┌────────

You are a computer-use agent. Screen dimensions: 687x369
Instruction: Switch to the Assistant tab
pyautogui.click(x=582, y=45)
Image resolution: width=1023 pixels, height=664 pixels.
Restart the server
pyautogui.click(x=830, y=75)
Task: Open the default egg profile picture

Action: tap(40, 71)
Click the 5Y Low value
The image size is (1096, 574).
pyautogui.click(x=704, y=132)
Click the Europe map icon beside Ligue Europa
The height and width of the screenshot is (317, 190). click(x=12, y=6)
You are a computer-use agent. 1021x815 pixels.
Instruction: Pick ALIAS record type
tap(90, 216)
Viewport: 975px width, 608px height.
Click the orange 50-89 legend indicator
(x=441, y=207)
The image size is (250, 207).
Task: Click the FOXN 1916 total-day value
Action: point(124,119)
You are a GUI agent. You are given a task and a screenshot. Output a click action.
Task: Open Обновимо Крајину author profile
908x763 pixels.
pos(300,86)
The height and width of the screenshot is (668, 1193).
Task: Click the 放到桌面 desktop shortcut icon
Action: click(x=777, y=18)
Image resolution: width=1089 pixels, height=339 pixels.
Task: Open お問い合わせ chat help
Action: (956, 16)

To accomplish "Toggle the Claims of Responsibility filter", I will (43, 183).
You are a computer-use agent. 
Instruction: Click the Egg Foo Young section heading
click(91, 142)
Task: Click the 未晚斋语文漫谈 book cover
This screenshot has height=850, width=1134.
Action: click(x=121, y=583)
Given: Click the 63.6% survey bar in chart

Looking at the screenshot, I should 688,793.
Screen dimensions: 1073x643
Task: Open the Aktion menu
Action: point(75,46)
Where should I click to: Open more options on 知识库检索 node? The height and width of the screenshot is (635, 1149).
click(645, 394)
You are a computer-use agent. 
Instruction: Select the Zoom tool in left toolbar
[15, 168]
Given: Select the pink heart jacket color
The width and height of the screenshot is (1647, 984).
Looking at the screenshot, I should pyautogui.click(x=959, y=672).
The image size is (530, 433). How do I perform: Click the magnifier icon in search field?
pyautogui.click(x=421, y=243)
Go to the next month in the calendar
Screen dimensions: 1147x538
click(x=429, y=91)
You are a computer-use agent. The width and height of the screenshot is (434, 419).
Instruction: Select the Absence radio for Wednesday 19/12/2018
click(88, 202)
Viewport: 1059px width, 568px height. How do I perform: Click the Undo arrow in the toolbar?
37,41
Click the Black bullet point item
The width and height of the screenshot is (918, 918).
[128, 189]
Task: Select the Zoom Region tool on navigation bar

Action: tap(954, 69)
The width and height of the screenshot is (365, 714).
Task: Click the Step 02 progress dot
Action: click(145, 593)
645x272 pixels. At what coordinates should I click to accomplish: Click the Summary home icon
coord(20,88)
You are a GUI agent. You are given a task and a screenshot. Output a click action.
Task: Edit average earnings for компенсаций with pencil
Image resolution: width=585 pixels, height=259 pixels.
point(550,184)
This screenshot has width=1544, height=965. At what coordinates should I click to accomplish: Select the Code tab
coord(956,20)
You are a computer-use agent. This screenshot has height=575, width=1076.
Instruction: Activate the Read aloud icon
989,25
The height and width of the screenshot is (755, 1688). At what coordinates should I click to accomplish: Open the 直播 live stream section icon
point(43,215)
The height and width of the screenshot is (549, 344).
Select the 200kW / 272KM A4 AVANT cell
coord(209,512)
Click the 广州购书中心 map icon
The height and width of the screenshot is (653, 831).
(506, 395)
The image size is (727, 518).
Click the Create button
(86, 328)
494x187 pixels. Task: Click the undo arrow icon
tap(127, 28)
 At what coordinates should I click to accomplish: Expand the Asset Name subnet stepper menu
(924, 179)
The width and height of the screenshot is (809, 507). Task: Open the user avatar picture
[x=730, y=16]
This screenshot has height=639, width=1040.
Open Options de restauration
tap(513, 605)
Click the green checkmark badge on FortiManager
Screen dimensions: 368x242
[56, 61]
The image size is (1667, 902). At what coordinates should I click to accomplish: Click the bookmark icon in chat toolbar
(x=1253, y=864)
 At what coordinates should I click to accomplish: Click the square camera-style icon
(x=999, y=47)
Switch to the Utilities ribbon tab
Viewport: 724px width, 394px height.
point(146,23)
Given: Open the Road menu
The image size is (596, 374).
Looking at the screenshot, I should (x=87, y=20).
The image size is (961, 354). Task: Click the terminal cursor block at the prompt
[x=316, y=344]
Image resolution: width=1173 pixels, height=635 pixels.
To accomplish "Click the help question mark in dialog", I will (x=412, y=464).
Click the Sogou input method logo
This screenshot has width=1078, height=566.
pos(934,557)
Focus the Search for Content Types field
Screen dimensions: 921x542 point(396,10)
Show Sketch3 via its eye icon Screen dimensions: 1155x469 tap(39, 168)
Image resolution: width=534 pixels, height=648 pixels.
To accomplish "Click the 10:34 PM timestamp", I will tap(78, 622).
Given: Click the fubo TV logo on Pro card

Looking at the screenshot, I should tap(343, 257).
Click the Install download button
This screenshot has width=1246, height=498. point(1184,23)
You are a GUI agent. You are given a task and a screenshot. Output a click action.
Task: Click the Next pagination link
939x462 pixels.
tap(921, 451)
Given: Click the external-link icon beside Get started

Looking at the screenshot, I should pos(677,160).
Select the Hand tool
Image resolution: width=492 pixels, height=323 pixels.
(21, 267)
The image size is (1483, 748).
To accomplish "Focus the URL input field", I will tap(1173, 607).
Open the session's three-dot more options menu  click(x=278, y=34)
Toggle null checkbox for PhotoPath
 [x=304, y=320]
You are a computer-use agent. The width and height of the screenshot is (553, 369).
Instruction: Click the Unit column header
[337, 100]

└────────

* _Exercise brief_
Please copy the data above word for word, starting at the line that contains "Viewport: 975px width, 608px height." and ending at the line that contains "click(x=429, y=91)".

* _Result for this exercise_
Viewport: 975px width, 608px height.
Click the orange 50-89 legend indicator
(x=441, y=207)
The image size is (250, 207).
Task: Click the FOXN 1916 total-day value
Action: point(124,119)
You are a GUI agent. You are given a task and a screenshot. Output a click action.
Task: Open Обновимо Крајину author profile
908x763 pixels.
pos(300,86)
The height and width of the screenshot is (668, 1193).
Task: Click the 放到桌面 desktop shortcut icon
Action: click(x=777, y=18)
Image resolution: width=1089 pixels, height=339 pixels.
Task: Open お問い合わせ chat help
Action: (956, 16)

To accomplish "Toggle the Claims of Responsibility filter", I will (43, 183).
You are a computer-use agent. 
Instruction: Click the Egg Foo Young section heading
click(91, 142)
Task: Click the 未晚斋语文漫谈 book cover
This screenshot has height=850, width=1134.
Action: click(x=121, y=583)
Given: Click the 63.6% survey bar in chart

Looking at the screenshot, I should 688,793.
Screen dimensions: 1073x643
Task: Open the Aktion menu
Action: point(75,46)
Where should I click to: Open more options on 知识库检索 node? The height and width of the screenshot is (635, 1149).
click(645, 394)
You are a computer-use agent. 
Instruction: Select the Zoom tool in left toolbar
[15, 168]
Given: Select the pink heart jacket color
The width and height of the screenshot is (1647, 984).
Looking at the screenshot, I should pyautogui.click(x=959, y=672).
The image size is (530, 433). How do I perform: Click the magnifier icon in search field?
pyautogui.click(x=421, y=243)
Go to the next month in the calendar
Screen dimensions: 1147x538
click(x=429, y=91)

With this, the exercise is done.